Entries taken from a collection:
────────────────────────────────────────
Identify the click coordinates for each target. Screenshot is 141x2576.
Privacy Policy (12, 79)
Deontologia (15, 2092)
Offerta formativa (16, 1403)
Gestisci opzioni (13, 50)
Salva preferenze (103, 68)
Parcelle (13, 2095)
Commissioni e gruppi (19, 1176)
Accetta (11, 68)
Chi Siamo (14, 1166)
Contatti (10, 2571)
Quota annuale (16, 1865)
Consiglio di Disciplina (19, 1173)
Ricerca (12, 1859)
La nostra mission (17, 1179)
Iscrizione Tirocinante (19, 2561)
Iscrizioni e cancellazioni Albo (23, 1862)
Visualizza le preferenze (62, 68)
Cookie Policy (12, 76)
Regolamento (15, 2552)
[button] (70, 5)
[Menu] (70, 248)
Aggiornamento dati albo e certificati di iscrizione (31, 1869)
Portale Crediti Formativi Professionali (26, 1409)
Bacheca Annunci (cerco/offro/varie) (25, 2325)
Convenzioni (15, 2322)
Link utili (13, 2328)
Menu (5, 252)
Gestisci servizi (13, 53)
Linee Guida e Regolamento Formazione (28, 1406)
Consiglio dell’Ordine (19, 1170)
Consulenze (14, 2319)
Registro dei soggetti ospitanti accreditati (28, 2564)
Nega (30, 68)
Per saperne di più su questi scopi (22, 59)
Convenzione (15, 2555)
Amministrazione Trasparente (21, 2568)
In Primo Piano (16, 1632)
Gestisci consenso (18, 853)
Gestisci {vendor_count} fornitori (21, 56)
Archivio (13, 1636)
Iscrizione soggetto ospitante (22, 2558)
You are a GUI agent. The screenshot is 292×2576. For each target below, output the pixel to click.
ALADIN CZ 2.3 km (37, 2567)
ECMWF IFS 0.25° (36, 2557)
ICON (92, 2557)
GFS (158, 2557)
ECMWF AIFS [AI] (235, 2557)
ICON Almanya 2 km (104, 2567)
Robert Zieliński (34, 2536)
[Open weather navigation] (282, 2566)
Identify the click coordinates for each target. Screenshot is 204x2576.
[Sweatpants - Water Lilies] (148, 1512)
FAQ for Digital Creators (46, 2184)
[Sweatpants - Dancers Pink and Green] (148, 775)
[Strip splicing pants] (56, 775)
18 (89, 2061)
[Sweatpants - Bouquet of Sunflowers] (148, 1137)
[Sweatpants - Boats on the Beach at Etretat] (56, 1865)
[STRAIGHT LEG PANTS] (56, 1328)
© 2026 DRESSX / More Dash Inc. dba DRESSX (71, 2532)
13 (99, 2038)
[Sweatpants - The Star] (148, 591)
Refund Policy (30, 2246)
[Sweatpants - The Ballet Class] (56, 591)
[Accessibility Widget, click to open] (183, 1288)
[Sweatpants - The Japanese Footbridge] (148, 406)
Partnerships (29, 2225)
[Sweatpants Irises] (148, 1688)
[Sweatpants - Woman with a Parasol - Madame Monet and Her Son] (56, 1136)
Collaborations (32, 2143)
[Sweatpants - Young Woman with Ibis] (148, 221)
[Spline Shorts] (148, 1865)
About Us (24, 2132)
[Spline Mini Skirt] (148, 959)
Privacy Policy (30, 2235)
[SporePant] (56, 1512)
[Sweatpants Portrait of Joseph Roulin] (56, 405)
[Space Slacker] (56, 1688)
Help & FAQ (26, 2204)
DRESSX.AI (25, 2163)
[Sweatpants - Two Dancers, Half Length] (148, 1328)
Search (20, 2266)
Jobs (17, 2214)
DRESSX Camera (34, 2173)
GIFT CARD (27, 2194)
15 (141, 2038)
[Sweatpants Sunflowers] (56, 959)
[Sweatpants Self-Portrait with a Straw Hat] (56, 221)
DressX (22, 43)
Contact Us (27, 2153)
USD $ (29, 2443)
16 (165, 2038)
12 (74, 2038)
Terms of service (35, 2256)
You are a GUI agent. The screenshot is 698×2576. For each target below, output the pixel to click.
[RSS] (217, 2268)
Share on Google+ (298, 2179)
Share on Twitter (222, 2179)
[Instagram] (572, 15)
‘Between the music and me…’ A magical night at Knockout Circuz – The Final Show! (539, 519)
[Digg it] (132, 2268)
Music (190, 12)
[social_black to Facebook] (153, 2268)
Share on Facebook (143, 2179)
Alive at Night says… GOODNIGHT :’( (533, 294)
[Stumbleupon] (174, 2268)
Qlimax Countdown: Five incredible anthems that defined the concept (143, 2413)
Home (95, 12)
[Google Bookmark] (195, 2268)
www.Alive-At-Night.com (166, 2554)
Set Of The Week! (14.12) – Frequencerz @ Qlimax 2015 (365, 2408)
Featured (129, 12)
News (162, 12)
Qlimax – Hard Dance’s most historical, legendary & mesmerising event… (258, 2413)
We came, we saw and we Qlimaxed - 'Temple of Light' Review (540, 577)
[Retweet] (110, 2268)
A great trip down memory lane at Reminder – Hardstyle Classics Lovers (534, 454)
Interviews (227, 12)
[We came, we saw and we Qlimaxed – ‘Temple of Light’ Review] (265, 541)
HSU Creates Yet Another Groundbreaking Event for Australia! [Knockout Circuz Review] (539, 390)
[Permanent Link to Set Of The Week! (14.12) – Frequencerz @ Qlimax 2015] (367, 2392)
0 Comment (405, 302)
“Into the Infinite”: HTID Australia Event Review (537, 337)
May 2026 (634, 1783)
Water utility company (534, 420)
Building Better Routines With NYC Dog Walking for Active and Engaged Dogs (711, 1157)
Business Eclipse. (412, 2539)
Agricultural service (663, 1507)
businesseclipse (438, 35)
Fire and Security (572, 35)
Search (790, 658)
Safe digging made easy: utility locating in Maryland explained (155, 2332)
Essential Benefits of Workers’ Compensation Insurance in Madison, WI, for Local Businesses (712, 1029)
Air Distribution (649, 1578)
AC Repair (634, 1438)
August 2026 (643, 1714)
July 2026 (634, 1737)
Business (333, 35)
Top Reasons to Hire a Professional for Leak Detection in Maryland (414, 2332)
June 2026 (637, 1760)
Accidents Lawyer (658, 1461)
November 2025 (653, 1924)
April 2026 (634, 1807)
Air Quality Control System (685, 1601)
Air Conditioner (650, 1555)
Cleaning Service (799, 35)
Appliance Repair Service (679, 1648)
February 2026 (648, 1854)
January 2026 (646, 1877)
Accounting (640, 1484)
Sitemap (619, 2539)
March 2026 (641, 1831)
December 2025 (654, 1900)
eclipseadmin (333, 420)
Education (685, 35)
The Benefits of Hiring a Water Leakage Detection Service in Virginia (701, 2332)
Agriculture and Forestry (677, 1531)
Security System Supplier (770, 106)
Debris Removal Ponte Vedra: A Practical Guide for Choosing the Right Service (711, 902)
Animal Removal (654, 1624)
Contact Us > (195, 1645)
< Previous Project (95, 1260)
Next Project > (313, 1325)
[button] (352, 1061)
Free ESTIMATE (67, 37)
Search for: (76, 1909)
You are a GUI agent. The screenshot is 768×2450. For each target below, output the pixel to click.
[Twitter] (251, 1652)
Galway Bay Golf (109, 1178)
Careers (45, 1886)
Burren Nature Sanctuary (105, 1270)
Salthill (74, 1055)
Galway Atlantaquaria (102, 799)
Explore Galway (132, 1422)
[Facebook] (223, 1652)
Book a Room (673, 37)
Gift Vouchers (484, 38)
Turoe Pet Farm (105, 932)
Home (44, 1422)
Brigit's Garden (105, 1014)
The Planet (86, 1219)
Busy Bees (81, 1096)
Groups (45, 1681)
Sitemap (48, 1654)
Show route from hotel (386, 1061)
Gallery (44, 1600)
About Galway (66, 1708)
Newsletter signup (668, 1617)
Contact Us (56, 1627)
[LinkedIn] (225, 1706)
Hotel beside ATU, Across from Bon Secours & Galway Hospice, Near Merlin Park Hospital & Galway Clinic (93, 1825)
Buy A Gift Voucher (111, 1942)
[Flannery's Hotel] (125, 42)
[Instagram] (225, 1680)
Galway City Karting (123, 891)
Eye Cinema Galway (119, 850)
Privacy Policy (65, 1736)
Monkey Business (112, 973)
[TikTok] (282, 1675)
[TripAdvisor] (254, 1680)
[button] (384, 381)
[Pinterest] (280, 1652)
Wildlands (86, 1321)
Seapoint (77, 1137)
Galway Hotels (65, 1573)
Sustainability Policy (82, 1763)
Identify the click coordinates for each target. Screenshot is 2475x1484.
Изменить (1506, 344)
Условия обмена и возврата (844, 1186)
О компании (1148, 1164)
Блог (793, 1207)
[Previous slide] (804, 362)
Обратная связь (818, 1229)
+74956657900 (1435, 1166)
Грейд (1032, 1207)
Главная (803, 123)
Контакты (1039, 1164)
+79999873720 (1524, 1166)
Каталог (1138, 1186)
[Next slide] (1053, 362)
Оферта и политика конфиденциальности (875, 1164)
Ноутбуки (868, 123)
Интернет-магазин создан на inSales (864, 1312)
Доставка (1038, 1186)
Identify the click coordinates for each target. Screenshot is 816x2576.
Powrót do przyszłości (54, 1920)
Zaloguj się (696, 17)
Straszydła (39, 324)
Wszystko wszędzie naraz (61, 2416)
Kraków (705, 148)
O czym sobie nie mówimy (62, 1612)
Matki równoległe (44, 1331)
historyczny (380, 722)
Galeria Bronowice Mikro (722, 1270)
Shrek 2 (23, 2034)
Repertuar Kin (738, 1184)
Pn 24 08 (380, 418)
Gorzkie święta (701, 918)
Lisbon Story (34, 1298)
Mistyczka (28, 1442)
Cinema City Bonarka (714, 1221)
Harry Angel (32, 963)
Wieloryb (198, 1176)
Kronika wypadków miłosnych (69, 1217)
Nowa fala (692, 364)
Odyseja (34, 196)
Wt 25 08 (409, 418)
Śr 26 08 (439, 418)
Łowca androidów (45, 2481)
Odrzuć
────────────────────────────────────────
Could you restate, word for word, the lines above from the one with "[RSS] (217, 2268)" to the one with "May 2026 (634, 1783)", both included?

[RSS] (217, 2268)
Share on Google+ (298, 2179)
Share on Twitter (222, 2179)
[Instagram] (572, 15)
‘Between the music and me…’ A magical night at Knockout Circuz – The Final Show! (539, 519)
[Digg it] (132, 2268)
Music (190, 12)
[social_black to Facebook] (153, 2268)
Share on Facebook (143, 2179)
Alive at Night says… GOODNIGHT :’( (533, 294)
[Stumbleupon] (174, 2268)
Qlimax Countdown: Five incredible anthems that defined the concept (143, 2413)
Home (95, 12)
[Google Bookmark] (195, 2268)
www.Alive-At-Night.com (166, 2554)
Set Of The Week! (14.12) – Frequencerz @ Qlimax 2015 (365, 2408)
Featured (129, 12)
News (162, 12)
Qlimax – Hard Dance’s most historical, legendary & mesmerising event… (258, 2413)
We came, we saw and we Qlimaxed - 'Temple of Light' Review (540, 577)
[Retweet] (110, 2268)
A great trip down memory lane at Reminder – Hardstyle Classics Lovers (534, 454)
Interviews (227, 12)
[We came, we saw and we Qlimaxed – ‘Temple of Light’ Review] (265, 541)
HSU Creates Yet Another Groundbreaking Event for Australia! [Knockout Circuz Review] (539, 390)
[Permanent Link to Set Of The Week! (14.12) – Frequencerz @ Qlimax 2015] (367, 2392)
0 Comment (405, 302)
“Into the Infinite”: HTID Australia Event Review (537, 337)
May 2026 (634, 1783)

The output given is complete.